» **WHAT YOU SHOULD DO**
For the data below, give the number of lines containing "will" and nothing more.

» **RECORDS SUPPLIED**
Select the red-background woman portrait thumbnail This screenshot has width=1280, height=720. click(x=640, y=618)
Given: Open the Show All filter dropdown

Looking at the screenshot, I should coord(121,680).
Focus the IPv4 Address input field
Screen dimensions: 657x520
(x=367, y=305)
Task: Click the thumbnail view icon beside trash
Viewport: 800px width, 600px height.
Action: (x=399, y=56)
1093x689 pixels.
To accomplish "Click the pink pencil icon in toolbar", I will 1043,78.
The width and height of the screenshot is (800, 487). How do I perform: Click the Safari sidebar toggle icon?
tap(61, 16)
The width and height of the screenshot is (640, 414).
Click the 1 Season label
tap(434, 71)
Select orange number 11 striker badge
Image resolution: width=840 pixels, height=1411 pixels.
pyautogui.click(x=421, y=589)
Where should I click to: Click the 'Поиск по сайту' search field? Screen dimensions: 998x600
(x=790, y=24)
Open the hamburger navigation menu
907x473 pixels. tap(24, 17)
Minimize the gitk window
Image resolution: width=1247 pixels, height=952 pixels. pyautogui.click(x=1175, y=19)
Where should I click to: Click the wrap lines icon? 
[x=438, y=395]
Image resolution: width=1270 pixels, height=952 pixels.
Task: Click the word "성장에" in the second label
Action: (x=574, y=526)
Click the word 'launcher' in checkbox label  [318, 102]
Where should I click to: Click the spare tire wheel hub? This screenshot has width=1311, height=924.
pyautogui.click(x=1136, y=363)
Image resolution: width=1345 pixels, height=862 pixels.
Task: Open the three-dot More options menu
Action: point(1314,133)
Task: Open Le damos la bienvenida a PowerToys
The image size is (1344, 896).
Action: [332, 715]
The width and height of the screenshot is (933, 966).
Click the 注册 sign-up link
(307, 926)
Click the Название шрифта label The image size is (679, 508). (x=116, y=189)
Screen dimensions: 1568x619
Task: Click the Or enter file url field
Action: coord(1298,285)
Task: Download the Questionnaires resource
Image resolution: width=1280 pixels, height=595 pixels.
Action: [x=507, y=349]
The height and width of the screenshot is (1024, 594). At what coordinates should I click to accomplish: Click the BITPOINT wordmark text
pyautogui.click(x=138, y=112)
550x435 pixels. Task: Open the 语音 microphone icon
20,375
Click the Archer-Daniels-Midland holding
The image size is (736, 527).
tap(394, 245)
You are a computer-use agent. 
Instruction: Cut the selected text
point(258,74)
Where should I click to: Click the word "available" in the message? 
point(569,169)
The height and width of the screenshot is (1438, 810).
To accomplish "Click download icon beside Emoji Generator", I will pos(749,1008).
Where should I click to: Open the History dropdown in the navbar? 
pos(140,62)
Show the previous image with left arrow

» **WORKED SOLUTION**
2